Start of Data listing

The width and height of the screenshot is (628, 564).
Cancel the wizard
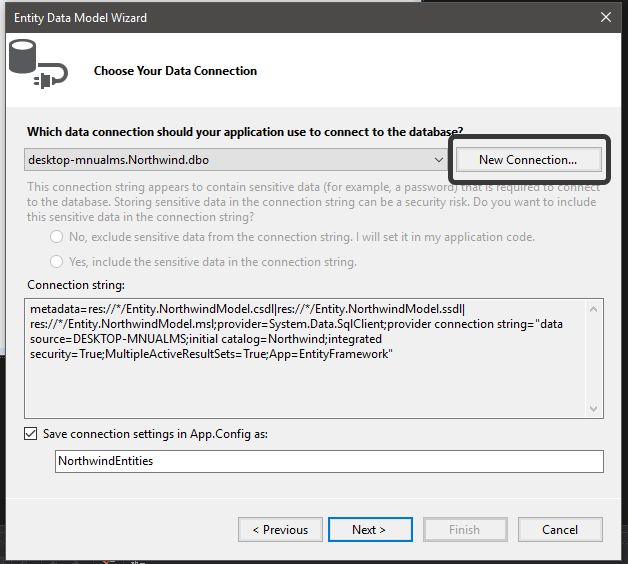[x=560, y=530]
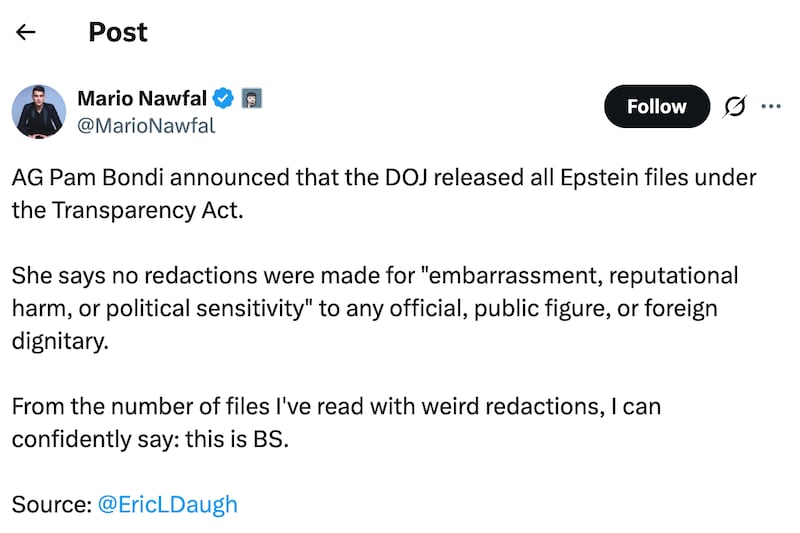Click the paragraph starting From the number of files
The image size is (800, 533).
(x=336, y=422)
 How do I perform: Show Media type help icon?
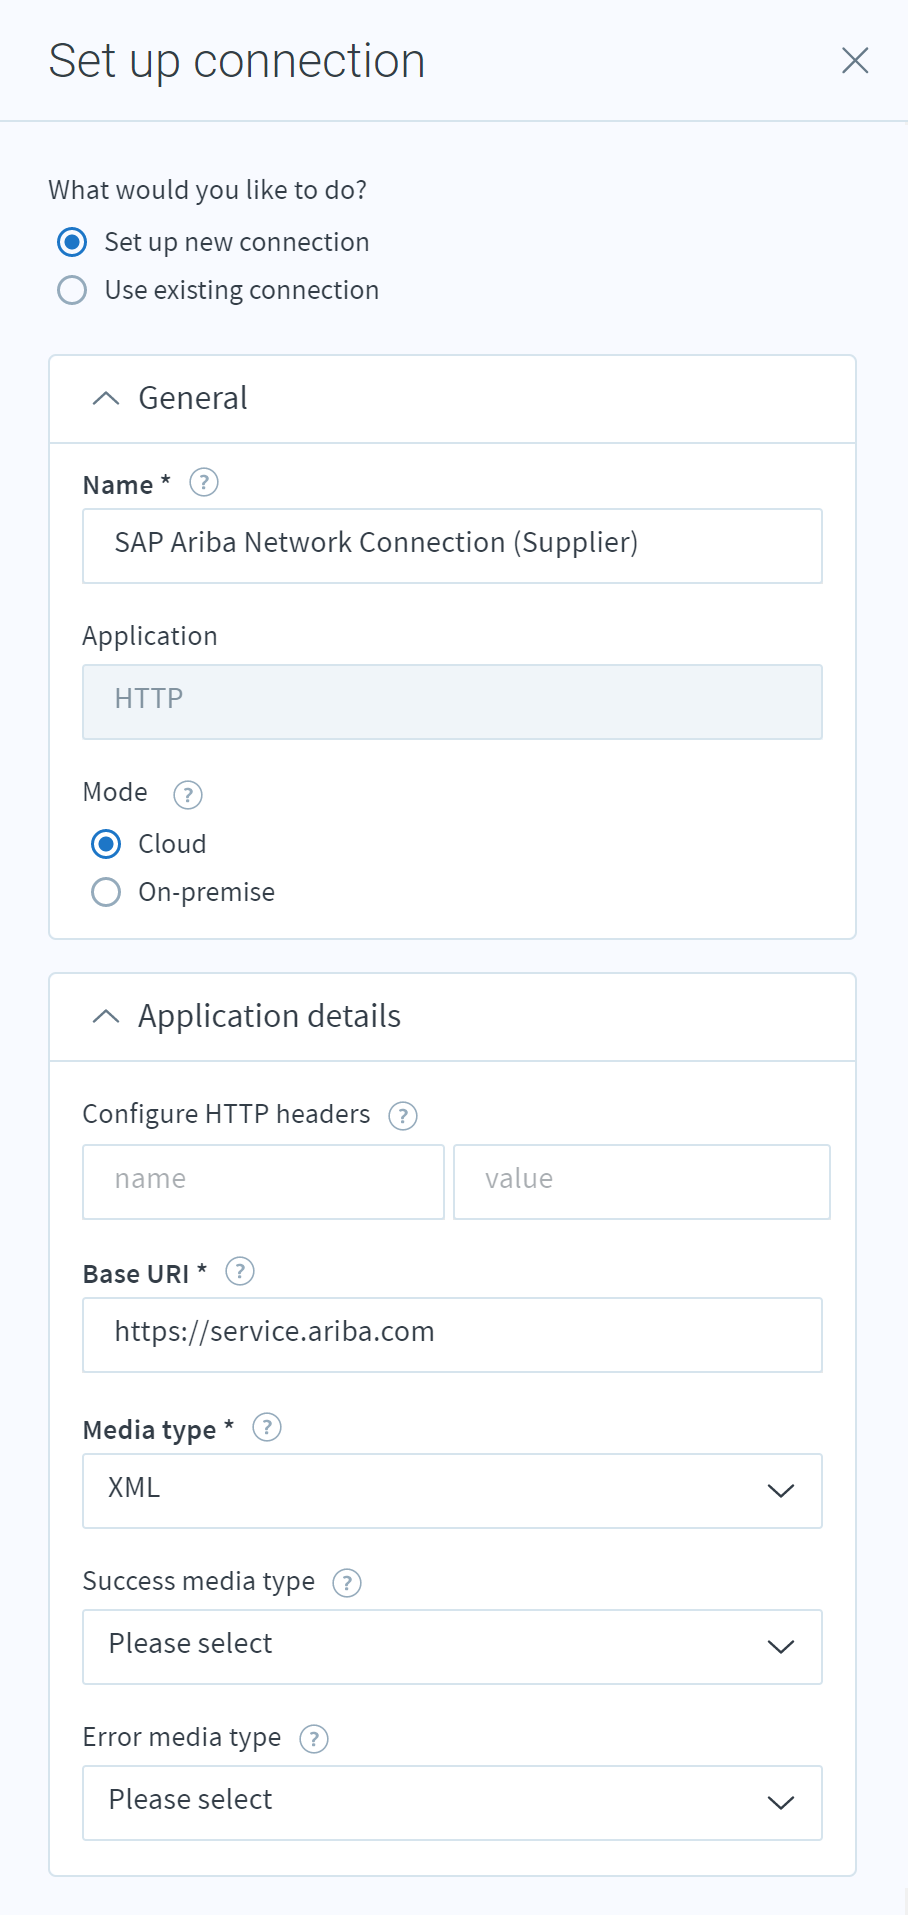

End of Data listing

Without any pictures, transcribe the listing above exactly as written.

The width and height of the screenshot is (628, 564).
Cancel the wizard
[x=560, y=530]
Click the paragraph starting From the number of files
The image size is (800, 533).
(x=336, y=422)
 How do I perform: Show Media type help icon?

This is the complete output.